CPTnet
19 May 2005
IRAQ REFLECTION: Too much
by Sheila Provencher
The air was heavy today (May 12)--cloudy, oppressive, humid, weather rare
for Baghdad. Yesterday, Wednesday, seventy-one people died in car bombs in
at least three cities.
Can you imagine what it is like, every time you set out in a car across the
city to wonder if you will return? What it is like to drive down Sadoon
Street and see two overturned and burned-out cars in front of ruined
storefronts ravaged by the explosions? What it is like to be sitting in
the Royal Jordanian Airlines office at the Palestine Hotel complex and you
hear the ripping sound of the bombs and then you see the smoke about a
half-mile away?
I don't run to the bombsite because I can't do anything. I just sit there
and wonder how many people are dead, and pray for them, and for the people
who set the bombs, and at the same time I feel glad that it wasn't me there
on the street. Your mind does these things. "Thank God it wasn't me."
But it was someone.
I held my breath driving in a taxi with Amira and the kids today. A wedding
party rode in several cars ahead of us, with young men leaning out of the
cars firing guns in celebration. The police got nervous finally and stopped
one of the cars and searched it.
It's too much.
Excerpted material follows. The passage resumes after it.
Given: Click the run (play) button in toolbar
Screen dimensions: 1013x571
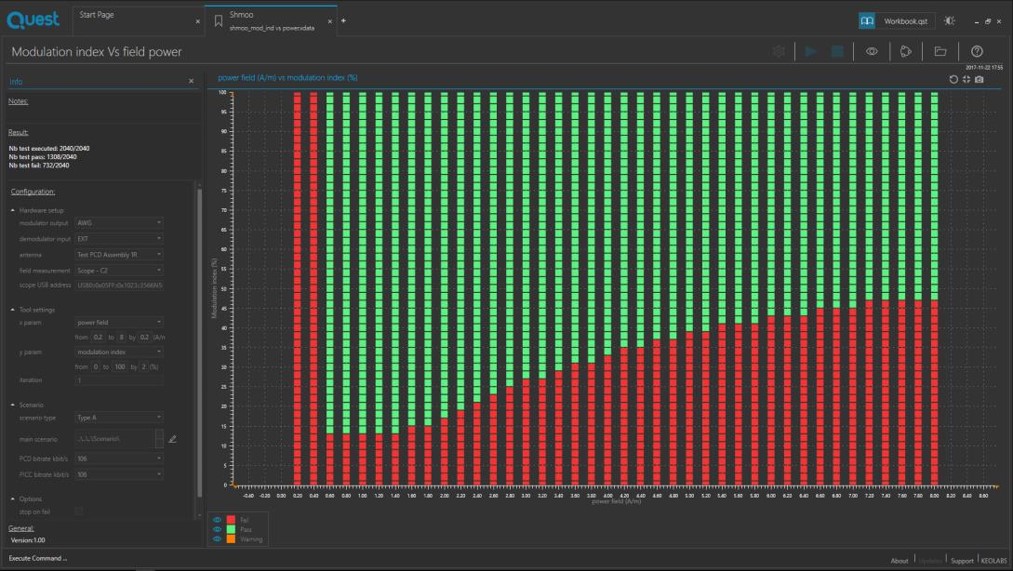Looking at the screenshot, I should (811, 51).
There have been too many gunshots, too many tanks rolling by
in Amira's mother's neighborhood, too many sounds of target practice from
the nearby American base mixed with the sound of kids laughing in the
backyard playing with newly-hatched ducklings and bleating sheep.
Even more common now than tanks and humvees, are pickup trucks full of
Iraqi National Guard soldiers, or Iraqi Police, who drive around randomly
waving automatic weapons at cars and people. The atmosphere feels more and
more like that of a police state.
It is insane. Every day I feel "I have to get out of here." The only way
I've found to respond to the fear is to sit still, breathe, and go deep,
deep, at least once per day. I try to remember that we are all together,
really, and that my individual death would not stop this mysterious,
beautiful Oneness that holds us. We all ARE. When I remember that, in my
body and soul, then I can hear little Huda's singing again even as I see her
looking out the taxi window at the wreckage. I can imagine the sound of a
young soldier's baby laughing, even though he is thousands of miles away. I
can be breathlessly grateful that I am here to follow what I believe, that
RISKING friendship and common ground is the only lasting way to reach beyond
the violence that surrounds us.
"Al Hamdu l'Allah," Iraqis say all the time. "Thanks be to God," for
everything. I wish that we could all really see God's Oneness, and be free.